A $6 billion deal hangs in the balance as OxyContin maker Purdue Pharma LP and its wealthy owners square off against the U.S. Justice Department over the firm’s opioid lawsuit settlement.

The sides will meet in a New York courtroom Friday to argue over a plan to funnel billions of dollars to opioid crisis abatement efforts and settle trillions of dollars of legal claims against the drugmaker. Purdue Pharma won approval of the deal in bankruptcy court last year, but an appeals judge later threw out the accord in a shock decision. Now, a panel of higher-ranking judges will review the case in the last step before a Supreme Court appeal.

At issue is the deal’s controversial cornerstone: protection for Purdue’s owners, members of the billionaire Sackler family, from opioid lawsuits. The family members have agreed to relinquish their ownership of Purdue and pay as much as $6 billion to those suing over their role in the crisis in exchange for immunity from related civil suits.

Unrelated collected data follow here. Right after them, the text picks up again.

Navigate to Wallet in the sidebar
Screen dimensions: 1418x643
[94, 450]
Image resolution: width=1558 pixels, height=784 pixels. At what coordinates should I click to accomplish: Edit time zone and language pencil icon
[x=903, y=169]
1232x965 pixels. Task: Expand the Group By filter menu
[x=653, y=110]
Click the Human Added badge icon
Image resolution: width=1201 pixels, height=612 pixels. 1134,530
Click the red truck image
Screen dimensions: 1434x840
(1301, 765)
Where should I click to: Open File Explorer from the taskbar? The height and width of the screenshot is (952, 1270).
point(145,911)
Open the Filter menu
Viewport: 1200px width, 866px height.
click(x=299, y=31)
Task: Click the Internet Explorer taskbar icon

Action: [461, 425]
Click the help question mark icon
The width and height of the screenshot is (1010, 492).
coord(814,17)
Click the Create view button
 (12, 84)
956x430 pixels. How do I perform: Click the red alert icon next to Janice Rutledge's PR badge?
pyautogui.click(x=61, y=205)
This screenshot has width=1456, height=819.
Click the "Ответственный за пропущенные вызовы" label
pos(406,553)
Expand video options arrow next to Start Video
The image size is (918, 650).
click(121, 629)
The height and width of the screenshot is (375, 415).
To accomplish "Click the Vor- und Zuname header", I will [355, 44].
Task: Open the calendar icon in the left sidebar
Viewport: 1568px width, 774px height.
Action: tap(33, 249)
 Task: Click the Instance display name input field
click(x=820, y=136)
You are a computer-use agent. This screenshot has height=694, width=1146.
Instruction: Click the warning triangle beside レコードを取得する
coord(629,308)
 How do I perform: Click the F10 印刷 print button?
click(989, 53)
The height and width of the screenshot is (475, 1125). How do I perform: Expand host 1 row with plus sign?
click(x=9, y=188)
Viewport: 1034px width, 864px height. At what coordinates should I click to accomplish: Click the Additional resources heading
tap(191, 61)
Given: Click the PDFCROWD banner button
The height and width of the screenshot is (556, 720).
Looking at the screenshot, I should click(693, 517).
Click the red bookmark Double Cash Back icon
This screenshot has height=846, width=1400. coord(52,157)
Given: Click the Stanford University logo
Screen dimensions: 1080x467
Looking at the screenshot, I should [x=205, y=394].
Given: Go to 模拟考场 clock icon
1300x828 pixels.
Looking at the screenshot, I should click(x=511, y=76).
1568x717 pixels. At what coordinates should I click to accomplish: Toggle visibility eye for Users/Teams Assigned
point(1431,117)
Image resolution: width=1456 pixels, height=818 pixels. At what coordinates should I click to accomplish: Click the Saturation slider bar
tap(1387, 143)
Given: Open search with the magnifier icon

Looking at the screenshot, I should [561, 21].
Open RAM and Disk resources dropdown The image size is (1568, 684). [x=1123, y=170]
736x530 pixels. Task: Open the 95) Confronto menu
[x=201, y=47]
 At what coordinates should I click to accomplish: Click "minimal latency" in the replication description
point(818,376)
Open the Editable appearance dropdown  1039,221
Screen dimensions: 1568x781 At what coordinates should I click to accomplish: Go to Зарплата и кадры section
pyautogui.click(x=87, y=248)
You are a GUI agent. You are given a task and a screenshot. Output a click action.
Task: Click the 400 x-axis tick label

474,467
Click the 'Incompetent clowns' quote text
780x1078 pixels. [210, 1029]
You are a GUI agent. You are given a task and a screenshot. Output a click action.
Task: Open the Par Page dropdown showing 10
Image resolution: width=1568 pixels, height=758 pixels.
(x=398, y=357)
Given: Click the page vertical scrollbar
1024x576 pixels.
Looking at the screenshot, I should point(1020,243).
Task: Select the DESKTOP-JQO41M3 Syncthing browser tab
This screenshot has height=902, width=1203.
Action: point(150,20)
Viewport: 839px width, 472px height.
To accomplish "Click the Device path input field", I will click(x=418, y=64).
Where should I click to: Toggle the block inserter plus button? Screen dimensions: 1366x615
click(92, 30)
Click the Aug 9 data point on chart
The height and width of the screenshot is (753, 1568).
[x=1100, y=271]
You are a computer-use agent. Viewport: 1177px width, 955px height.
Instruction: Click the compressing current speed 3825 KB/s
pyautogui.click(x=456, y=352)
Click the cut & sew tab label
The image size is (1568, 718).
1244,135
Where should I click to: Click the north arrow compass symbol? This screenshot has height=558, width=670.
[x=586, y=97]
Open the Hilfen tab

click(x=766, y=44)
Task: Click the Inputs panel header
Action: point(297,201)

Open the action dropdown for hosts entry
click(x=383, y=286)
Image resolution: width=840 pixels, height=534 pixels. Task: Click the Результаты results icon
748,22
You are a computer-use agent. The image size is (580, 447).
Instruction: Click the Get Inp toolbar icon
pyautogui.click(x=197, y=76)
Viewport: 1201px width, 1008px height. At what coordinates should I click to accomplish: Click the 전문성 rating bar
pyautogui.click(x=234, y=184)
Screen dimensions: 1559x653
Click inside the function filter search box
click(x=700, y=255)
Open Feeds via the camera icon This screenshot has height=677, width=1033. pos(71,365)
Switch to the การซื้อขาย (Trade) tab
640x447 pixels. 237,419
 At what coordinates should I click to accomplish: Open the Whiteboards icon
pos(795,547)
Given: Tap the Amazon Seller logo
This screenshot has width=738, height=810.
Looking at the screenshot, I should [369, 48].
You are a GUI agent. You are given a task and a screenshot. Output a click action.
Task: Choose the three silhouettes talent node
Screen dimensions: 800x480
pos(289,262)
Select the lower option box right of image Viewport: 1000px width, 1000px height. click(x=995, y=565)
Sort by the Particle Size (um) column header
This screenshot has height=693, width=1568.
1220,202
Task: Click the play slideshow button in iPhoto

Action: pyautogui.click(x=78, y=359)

Almost everyone who cast a vote on the plan in bankruptcy court — including state attorneys general who for more than two years railed against the settlement — now support the deal. But the U.S. Trustee, an arm of the Justice Department that polices bankruptcy court, maintains that the whole arrangement falls on the wrong side of a murky divide in insolvency law.

The fight revolves around whether bankruptcy courts have the power to protect the Sacklers from future opioid lawsuits when the family members haven’t gone bankrupt themselves. The proposed protections may wrongly prevent people from suing Purdue’s owners in the future, the U.S. Trustee argues.

If the settlement collapses, the drugmaker will likely liquidate and years of wasteful and potentially fruitless litigation would follow, lawyers for Purdue have warned. Purdue filed for bankruptcy in 2019 amid a crush of opioid lawsuits.

The bankruptcy case is Purdue Pharma LP, 19-23649, U.S. Bankruptcy Court for the Southern District of New York (White Plains).

Photo: Pedestrians walk past Purdue Pharma LP headquarters stands in Stamford, Connecticut, U.S., on Monday, Sept. 16, 2019.